Write down exactly what lies from the line containing "At what coordinates" to the end of the records, inclusive, and omit the pictures.

Dataset records
^^^^^^^^

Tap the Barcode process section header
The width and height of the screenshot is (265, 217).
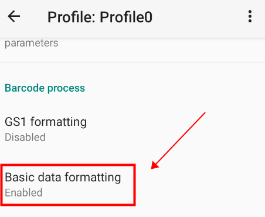tap(45, 88)
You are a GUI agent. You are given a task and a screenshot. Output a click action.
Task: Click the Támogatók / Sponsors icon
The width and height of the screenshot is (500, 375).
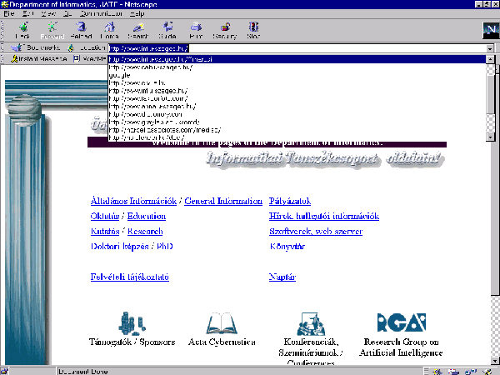[x=131, y=323]
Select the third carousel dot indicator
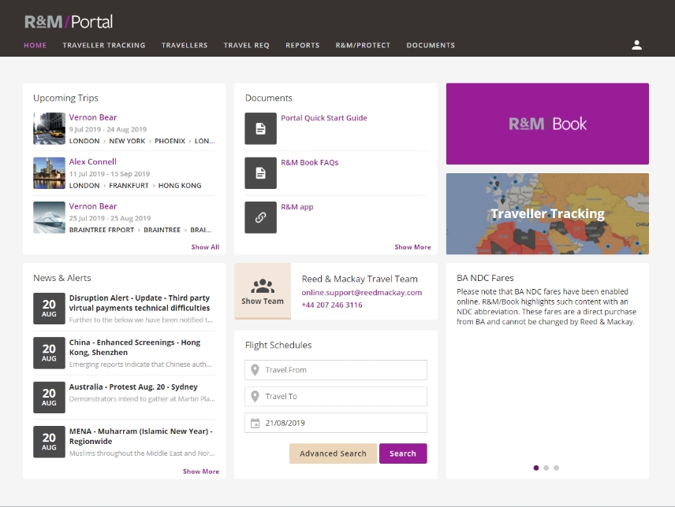675x507 pixels. [556, 468]
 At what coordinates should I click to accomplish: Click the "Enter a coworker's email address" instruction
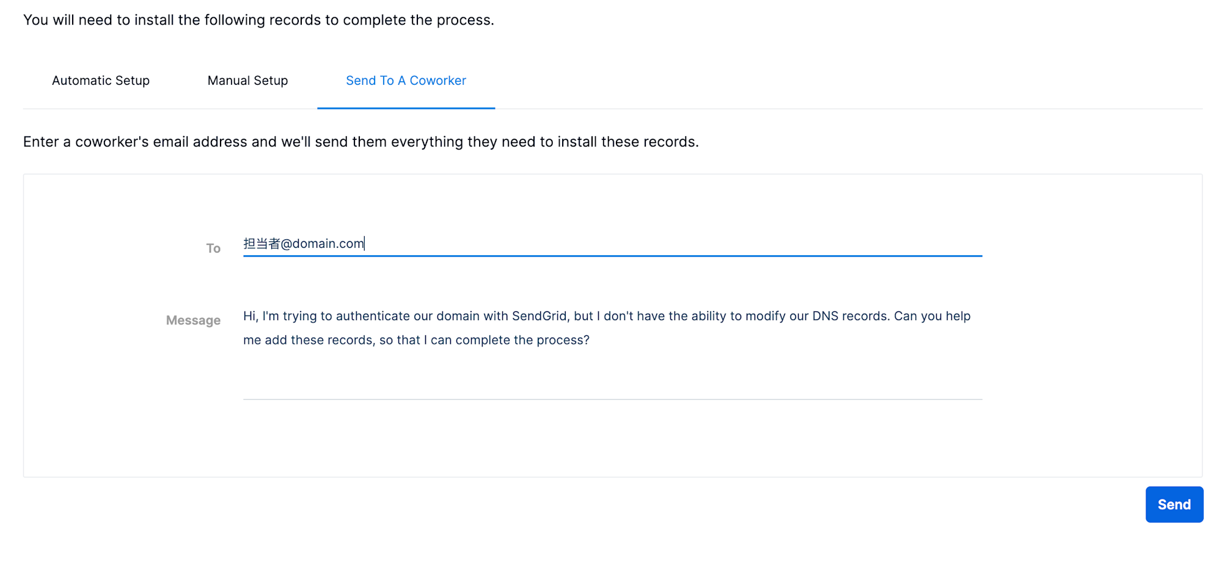pyautogui.click(x=360, y=142)
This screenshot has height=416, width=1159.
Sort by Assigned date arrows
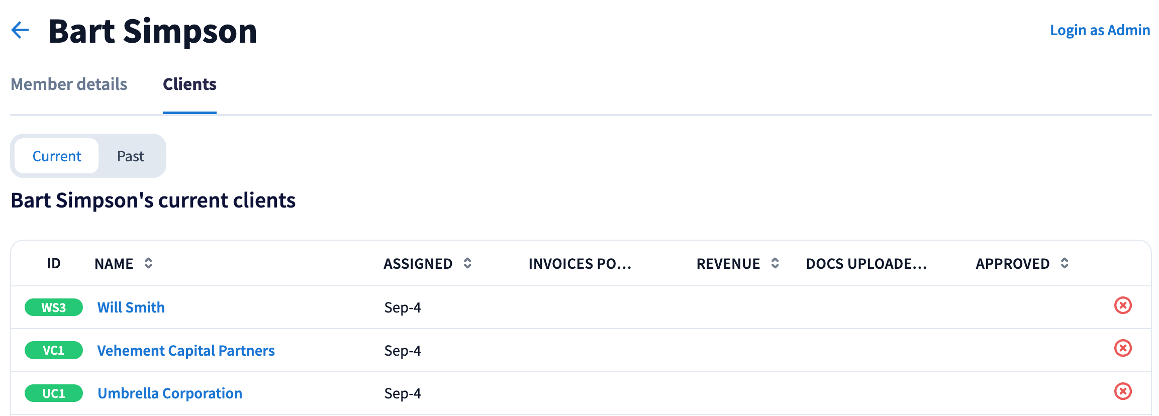pos(467,263)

^^^^^^^^

RESULT OF THIS TASK:
 At what coordinates should I click to accomplish: Click the "Enter a coworker's email address" instruction
pyautogui.click(x=360, y=142)
This screenshot has height=416, width=1159.
Sort by Assigned date arrows
pos(467,263)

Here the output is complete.